An integer $a \pmod m$ has inverse if and only if $\gcd(a,m)=1$?
Why is this? I tried understanding it from my notes but I don't get it.
A thorough explanation would be greatly welcome.
Thanks for all the answers so far. I think my biggest problem is understanding why $\gcd(a,m)\neq1 \Longrightarrow \not\exists a^{-1}$.
If $\gcd(a,m)=1$, then we can find an $x$ and $y$ such that $ax+my=1$ through the Euclidean algorithm. Thus $ax =1-my \equiv 1 \pmod{m}$. Thus $a$ has an inverse.
Conversely, if $a \pmod{m}$ has an inverse then there exists an $x$ such that $ax \equiv 1 \mod{m}$, which is the same as saying that exists a $y$ such that $ax = 1+my$ or $ax-my=1$, which implies, by the Euclidean algorithm, that $\gcd(a,m)=1$
Everything is based on Bézout's theorem: $$\gcd(a,m)=1\iff \exists\, u,v\in\mathbf Z\enspace \text{such that}\enspace ua+vm=1$$ This theorem shows that, if $\gcd(a,m)=1$, then $vm\equiv 1\mod a$.

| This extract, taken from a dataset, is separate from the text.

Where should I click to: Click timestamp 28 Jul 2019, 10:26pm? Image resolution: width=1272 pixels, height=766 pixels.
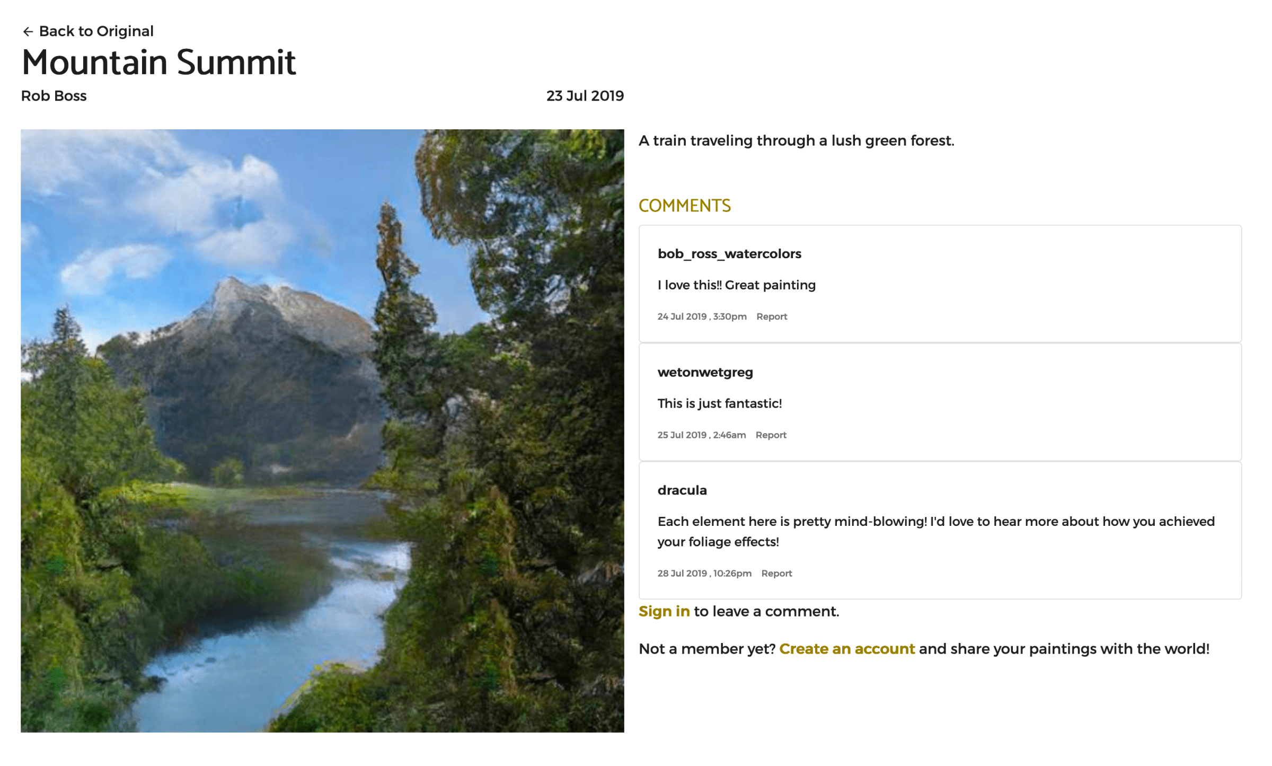[x=704, y=573]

Conversely, if $\,vm\equiv 1\mod a$, it means there exists $u\in\mathbf Z$ such that $vm=1+ua$, whence $-ua+vm=1$, so that $\gcd(a,m)=1$.
$\exists x \in \mathbb{Z}$ s.t. $ ax \equiv 1$ mod $m \iff \exists n \in \mathbb{Z}$ s.t. $ax - nm = 1$.
Then if we let $d = gcd(a,m)$:
$d$ $| a$ and $d$ $| m$ so $d$ $|(ax-nm)$ and thus $d$ $|1$ and so $d = 1$
Conversely if $ d = 1$, be Bézout's Lemma, we can find $n,x \in \mathbb{Z}$ s.t. $ax - mn = 1$ as required.
$\exists\,x\in\Bbb Z\!:\, ax\equiv 1\pmod{\! m}\iff \exists\, x,y\in\Bbb Z\!:\, ax\!+\!my = 1\!\! \overset{\rm Bezout\!\!}\iff \gcd(a,m) = 1$
The first equivalence is by definition of congruence, the second by Bezout's gcd identity.
We may use computation modulo $10$ as an example.
The numbers $a$ that are not prime to $10$ are the even numbers, and the multiples of $5$. An inverse of $a$ modulo $10$ is any number $a'$ such that $a a' \equiv 1 \pmod{10}$; or, $aa'$ ends with the digit $1$.
Now, do you see why for an even number $a$, it is impossible to find $a'$ such that $aa'$ ends with $1$ ? And for $a$ multiple of $5$ ?
This generalizes nicely to a proof of: if $d=\gcd(a,m) \neq 1$, then $a$ is not invertible modulo $m$; namely, for any $a'$, $d$ divides both $aa'$ and $m$, and therefore, for any $a'$ and $t$, $aa' - t m$. This implies that $aa' - t m$ will always be $\neq 1$; or, that $aa' \not \equiv 1 \pmod{m}$.
For the converse direction, it is a bit less obvious but not harder. Namely, you should by now know the Bézout identity: namely, if $d = \gcd (a,m)$, then there exist $a', m'$ such that $aa' + mm' = d$. If $d = 1$, then this immediately means that $aa' \equiv 1 \pmod{m}$.
if $a$ has an inverse called $x$, we have $ax=1\mod m$ so there is linear combination of $a$ and $m$ that equals 1. other side:if we have a linear combination of $m$ and $a$ that equals 1 ,the inverse of $a$ is exactly the coefficient of $a$.
@Mastrel has the right of it, but I thought I'd provide an alternative way of showing that if $(a,m) = d \neq 1$ then $a$ is not invertible modulo $m$ that doesn't depend on the Euclidean algorithm or Bezout's theorem. Under this assumption, I know that $a = bd$ and $m = nd$ for some $b,n \geq 2$ such that $n < m$. Thus $an = bm$ is a multiple of $m$ and as such $an \equiv 0 \pmod m$. Suppose then that there exists $x$ such that $ax \equiv 1 \pmod m$. Then $m \mid (ax-1)$, and thus $m \mid n(ax-1) = anx-n$. But we know that $an$ is a multiple of $m$, whence $m \mid anx$ and therefore $m \mid n$. This is a contradiction since $2 \leq n < m$.
This is also roughly the idea behind a more general fact in abstract algebra, namely that in a ring with $1 \neq 0$ an element cannot be both a zero divisor and a unit.